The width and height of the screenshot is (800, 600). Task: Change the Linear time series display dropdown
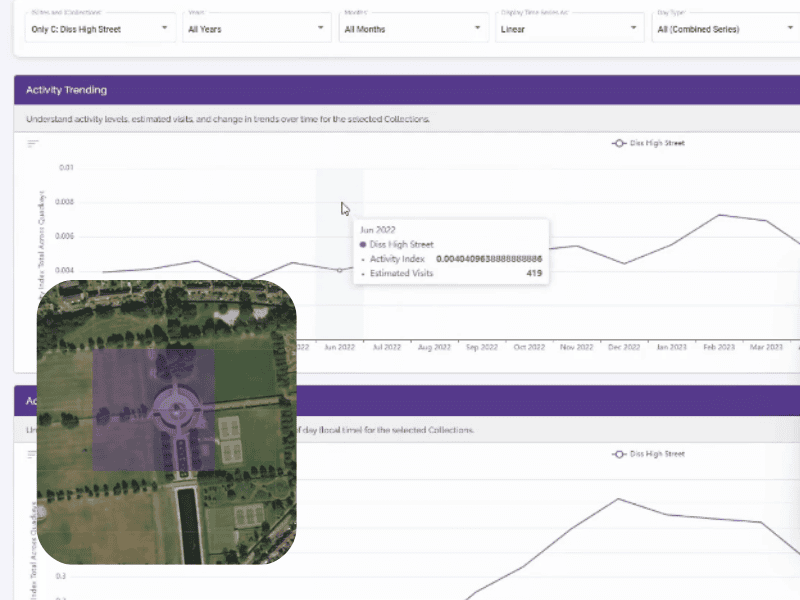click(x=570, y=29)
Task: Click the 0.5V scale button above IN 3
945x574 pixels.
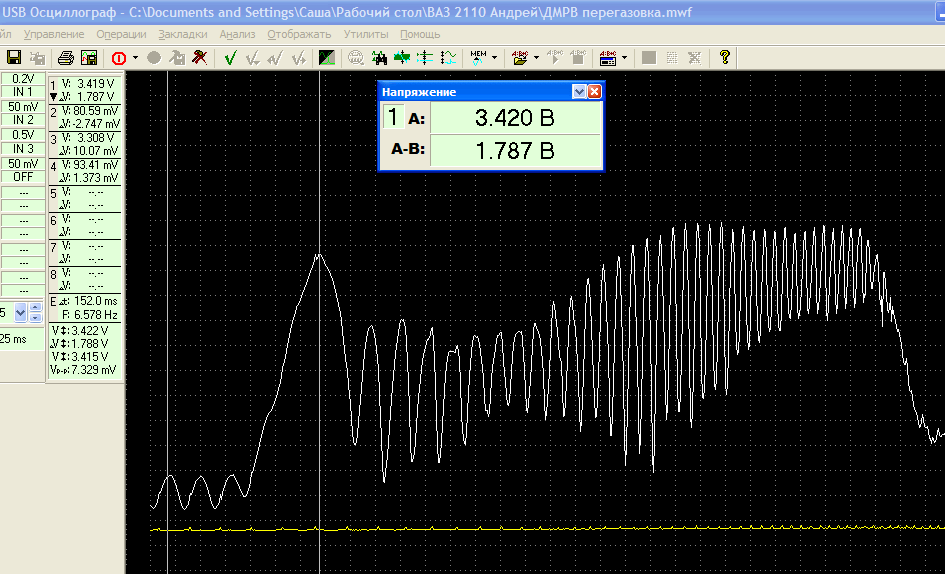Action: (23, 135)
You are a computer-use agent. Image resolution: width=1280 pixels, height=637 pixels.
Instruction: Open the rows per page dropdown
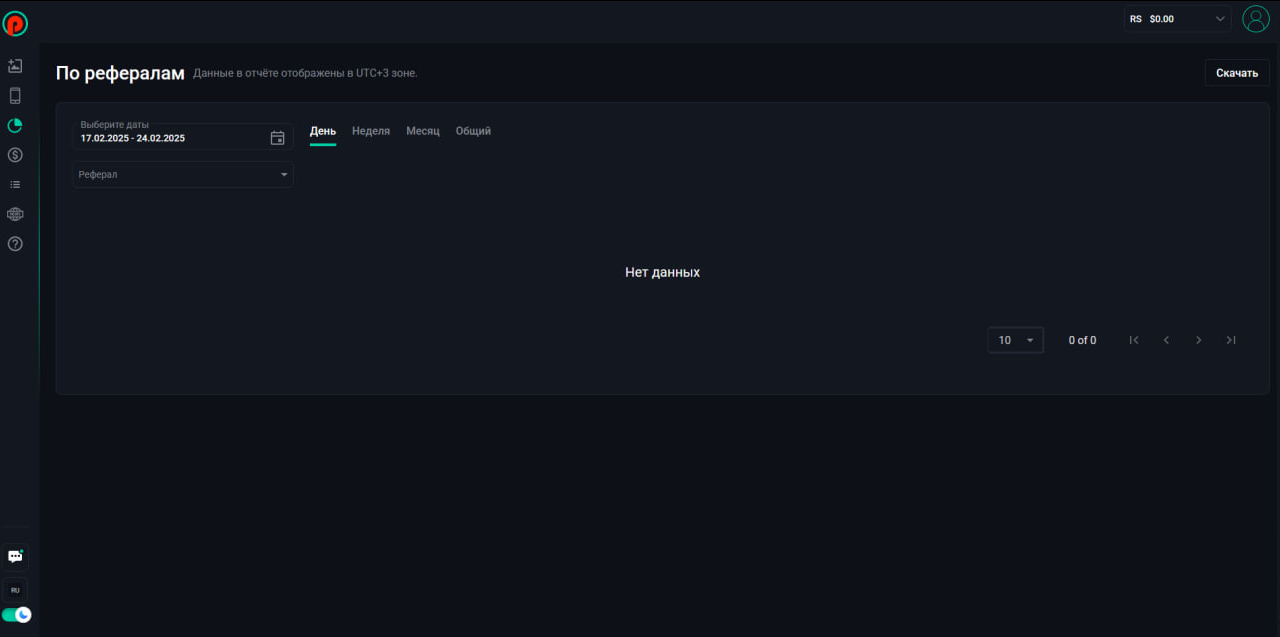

────────

▶ To do: Would you set down each line of the listing above exactly, apart from the pictures?

▶ Completed exercise:
The width and height of the screenshot is (800, 600). Task: Change the Linear time series display dropdown
click(x=570, y=29)
Task: Click the 0.5V scale button above IN 3
945x574 pixels.
Action: (23, 135)
You are a computer-use agent. Image resolution: width=1280 pixels, height=637 pixels.
Instruction: Open the rows per page dropdown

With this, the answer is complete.